AIYYAR, T.L. VENKATARAMA DAS, S.K.

HIDAYATULLAH, M.

SHAH, J.C.

CITATION: 1961 AIR 1389 1962 SCR (1) 512

ACT:

Income Tax-Surcharge-"Federal purposes" and "for the purposes of the Central Government", Meaning of-Finance Act, 1942 (XII of 1942), s. 8(1)-Government of India Act, 1935 (25 and 26 Geo. V. Ch. 42), ss. 100, 124(1), 138(1) Proviso (b), 313, Seventh Schedule item 54, List I, General Clauses Act, 1897 (10 of 1897), ss. 3(8ab) (a), 18a.

HEADNOTE:

The petitioners as partners of a registered firm were assessed to income-tax for the relevant assessment years.

Thereafter they made a disclosure of their income under a "Voluntary Disclosure Scheme" regarding profits which had escaped assessment, and on reassessment of the disclosed income income-tax, super-tax and surcharge were levied. The levy of surcharge but not income-tax and super-tax was challenged as unauthorised.

Held, that the power to legislate for levy of tax on income was conferred upon the Federal Legislature by s. 100 subss. (1) and (2) of the Government of India Act, 1935, and item 54 of List I of the Seventh Schedule and the Federal Legislature was competent under that entry to legislate in regard to the levy of a surcharge on tax; s. 138(1) proviso (b) did not restrict the amplitude of that legislative power. The term "Federal purposes" in s. 138 is not defined in the Government of India Act nor in the General Clauses Act; but there is sufficient indication in the section itself that surcharges were to form part of the Revenues of the Federation and such Revenues were to be expended for the purposes therein mentioned. The concept of the words "purposes of the Central Government" under the General Clauses Act was not different from what was intended by the use of the words "Federal purposes" in s. 138(i) proviso (b) of the Government of India Act.

ORIGINAL JURISDICTION: Petitions Nos. 140 and 177 to 191 of 1959.

Petitions under Article 32 of the Constitution of India for enforcement of Fundamental Rights.

M. R. M. Abdul Karim and K. R. Choudhury, for petitioners.

K. N. Rajagopala Sastri and D. Gupta, for respondents.

513 1961. March 22. The Judgment of the Court was delivered by KAPUR, J.-These are sixteen petitions under Art. 32 of the Constitution challenging the legality of the imposition of surcharge imposed on the income of the assessees under the Finance Acts of 1942, 1943, 1944 and 1945. The assessment relates to four assessment years 1942-43, 1943-44, 1944-45 and 1945-46.

* Data section *
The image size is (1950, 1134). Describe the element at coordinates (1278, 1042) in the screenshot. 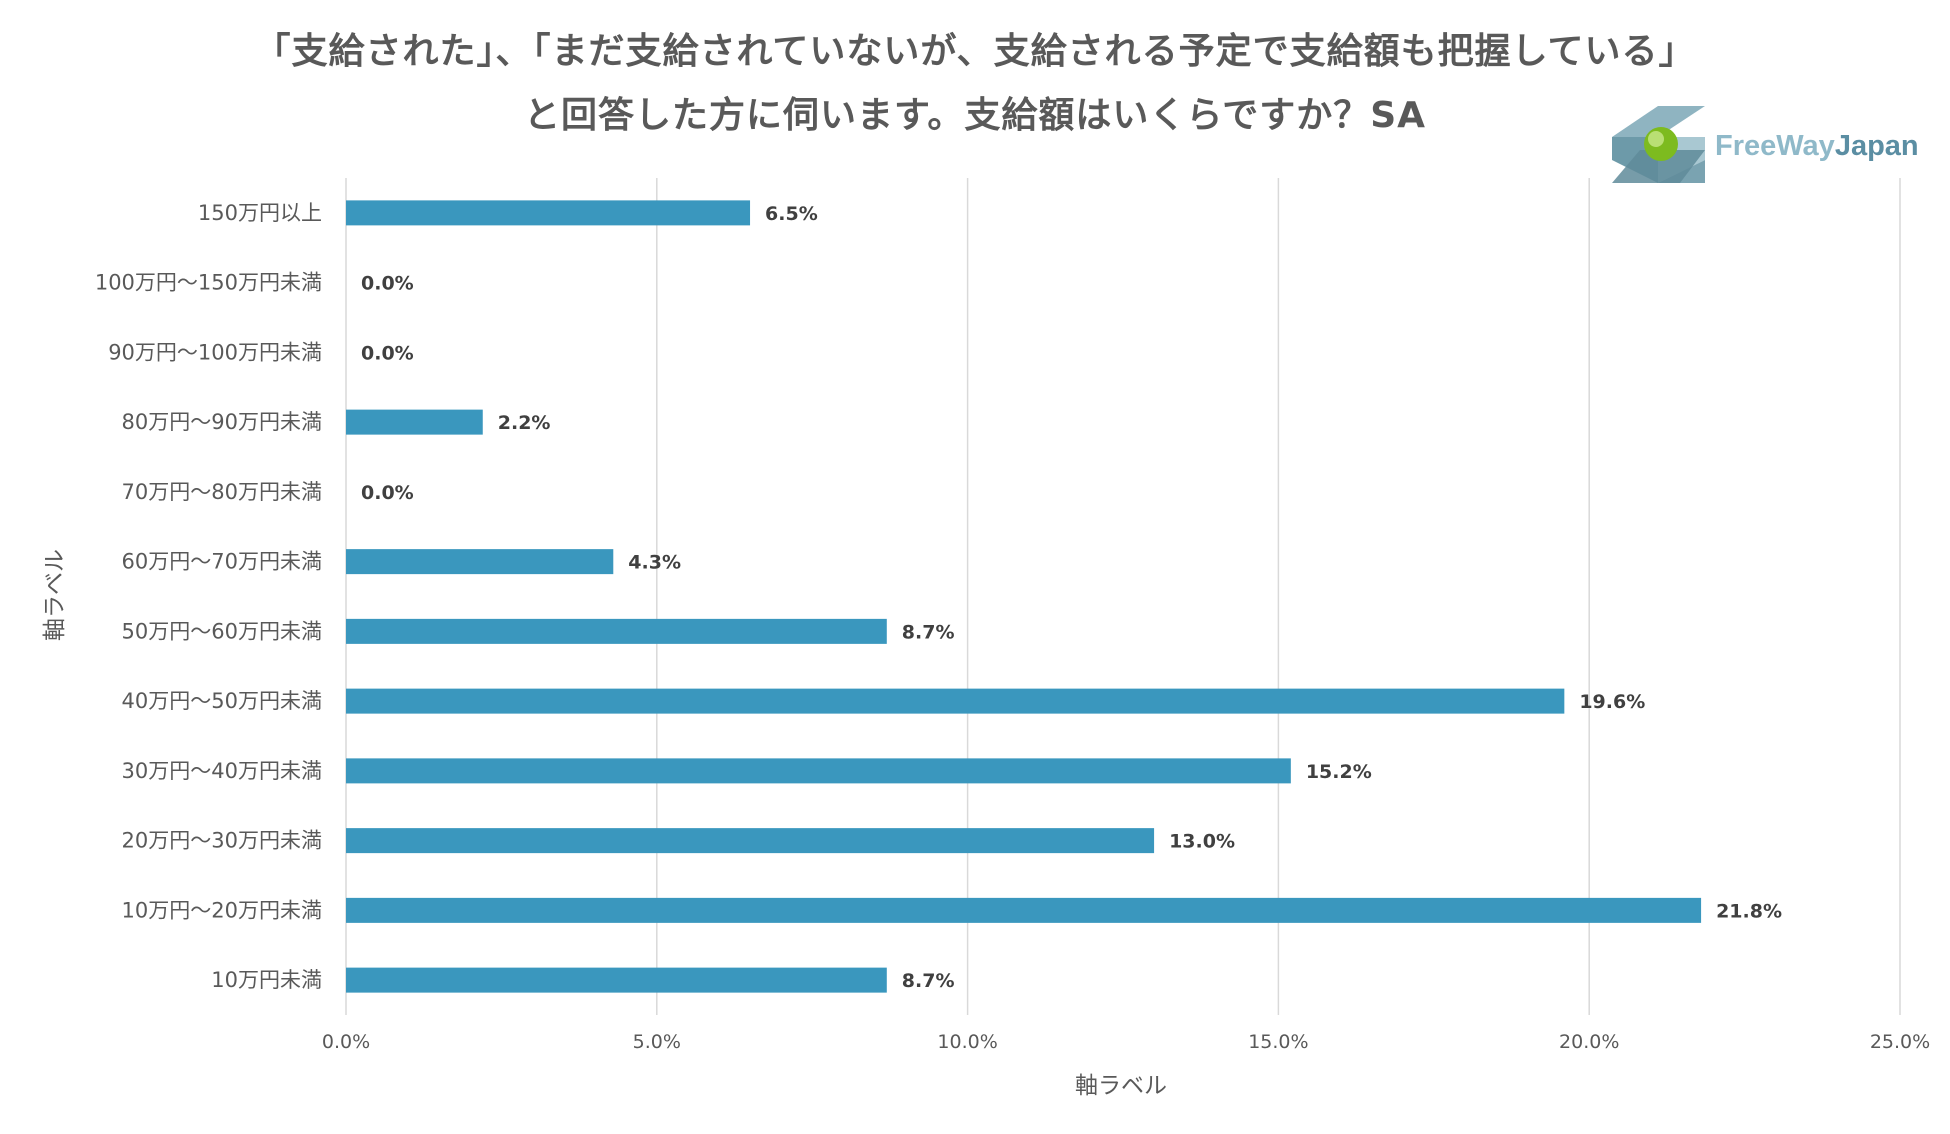

I see `x-tick-label: 15.0%` at that location.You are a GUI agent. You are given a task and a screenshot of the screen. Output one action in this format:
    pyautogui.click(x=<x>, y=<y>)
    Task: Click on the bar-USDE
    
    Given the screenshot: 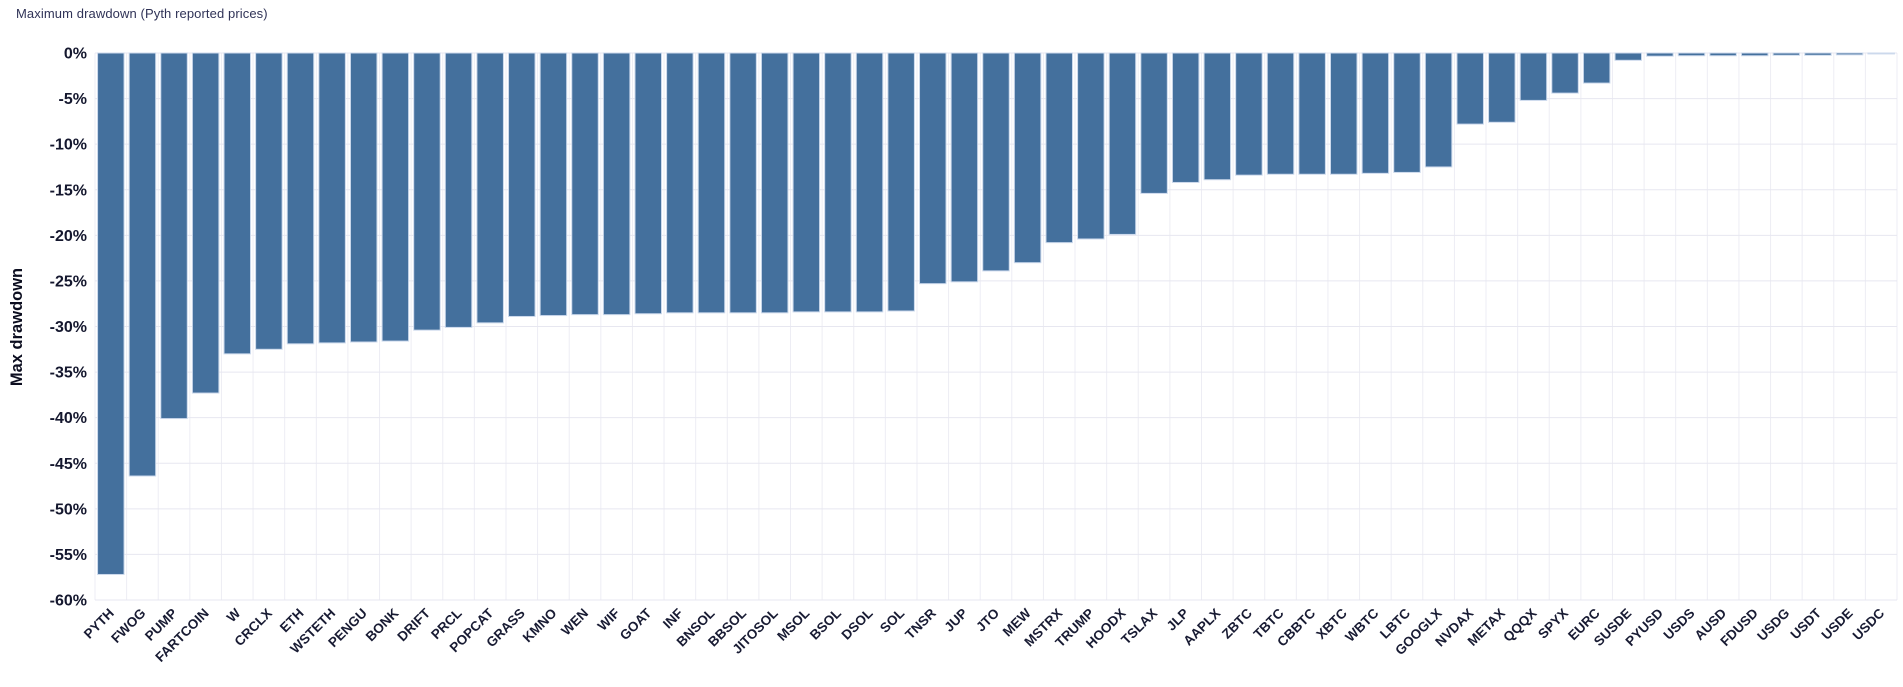 What is the action you would take?
    pyautogui.click(x=1850, y=54)
    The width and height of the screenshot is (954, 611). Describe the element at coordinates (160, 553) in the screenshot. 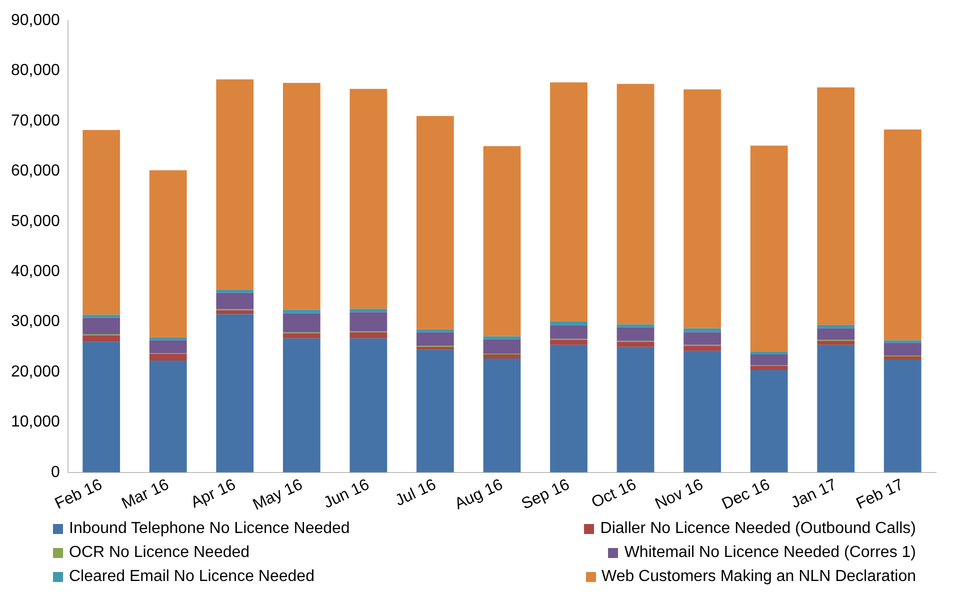

I see `legend-label: OCR No Licence Needed` at that location.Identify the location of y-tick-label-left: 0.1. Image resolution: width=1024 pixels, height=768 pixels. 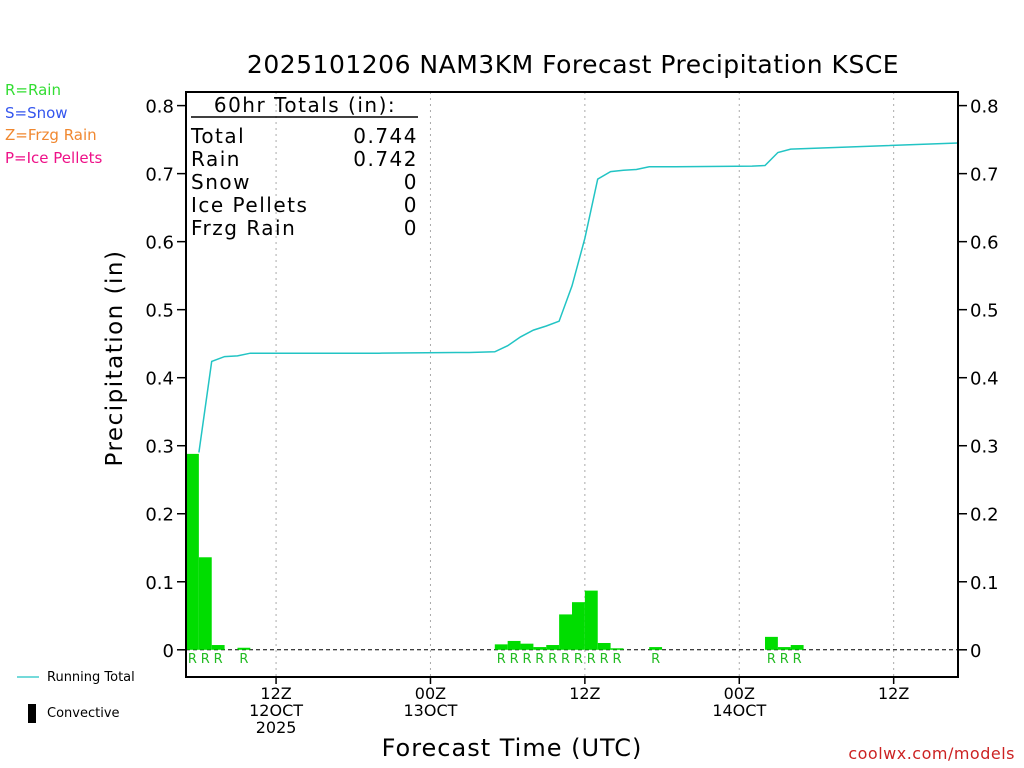
(160, 584).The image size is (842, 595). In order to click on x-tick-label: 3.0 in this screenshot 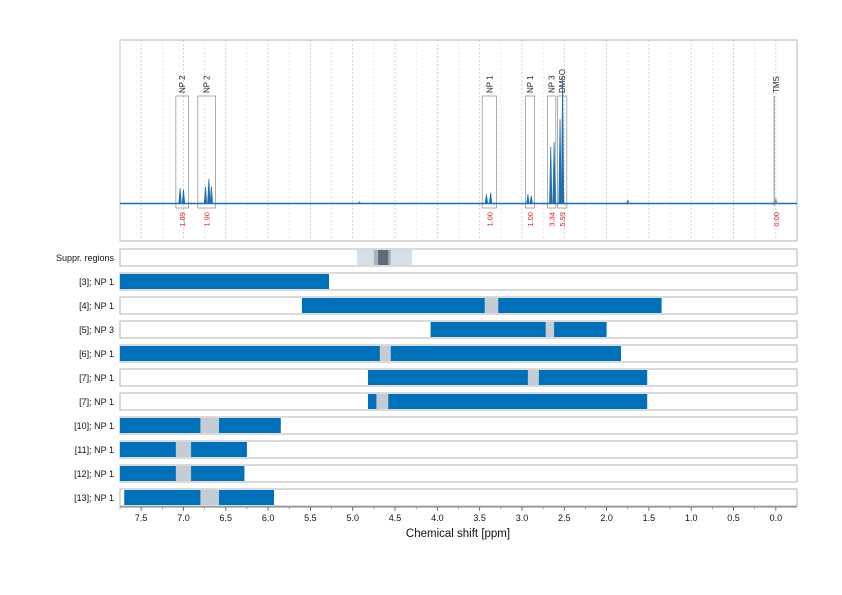, I will do `click(522, 518)`.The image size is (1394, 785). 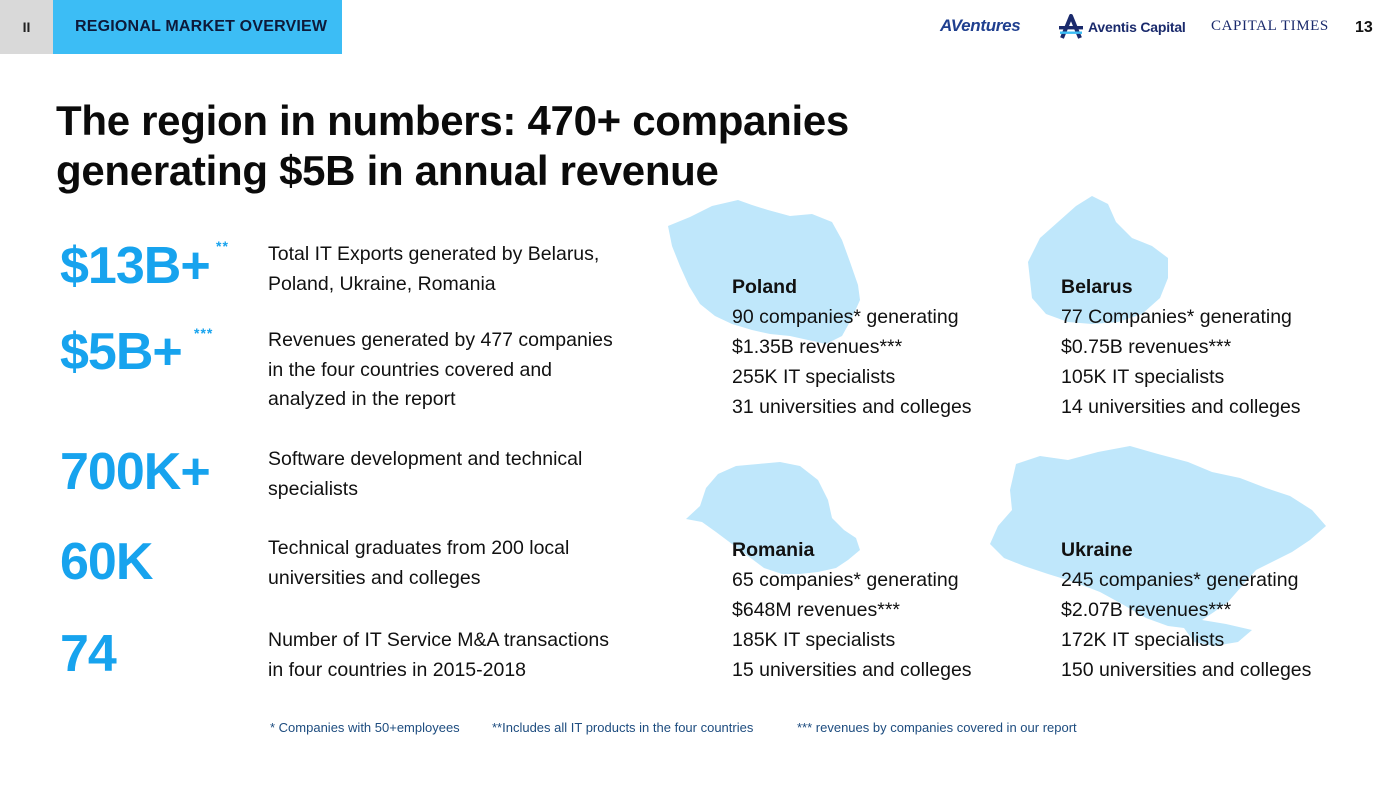 I want to click on stat-footnote-mark: **, so click(x=222, y=246).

* Complete the following *
A – Reproduce everything in the surcharge judgment from "HIDAYATULLAH, M." down to "relevant assessment years.", leaving the wording unchanged.
B – Translate this sentence from the surcharge judgment into Spanish: "The petitioners as partners of a registered firm were assessed to income-tax for the relevant assessment years."

* Written answers *
A –
HIDAYATULLAH, M.

SHAH, J.C.

CITATION: 1961 AIR 1389 1962 SCR (1) 512

ACT:

Income Tax-Surcharge-"Federal purposes" and "for the purposes of the Central Government", Meaning of-Finance Act, 1942 (XII of 1942), s. 8(1)-Government of India Act, 1935 (25 and 26 Geo. V. Ch. 42), ss. 100, 124(1), 138(1) Proviso (b), 313, Seventh Schedule item 54, List I, General Clauses Act, 1897 (10 of 1897), ss. 3(8ab) (a), 18a.

HEADNOTE:

The petitioners as partners of a registered firm were assessed to income-tax for the relevant assessment years.

B – Los peticionarios, en su calidad de socios de una firma registrada, fueron gravados con el impuesto sobre la renta por los ejercicios fiscales correspondientes.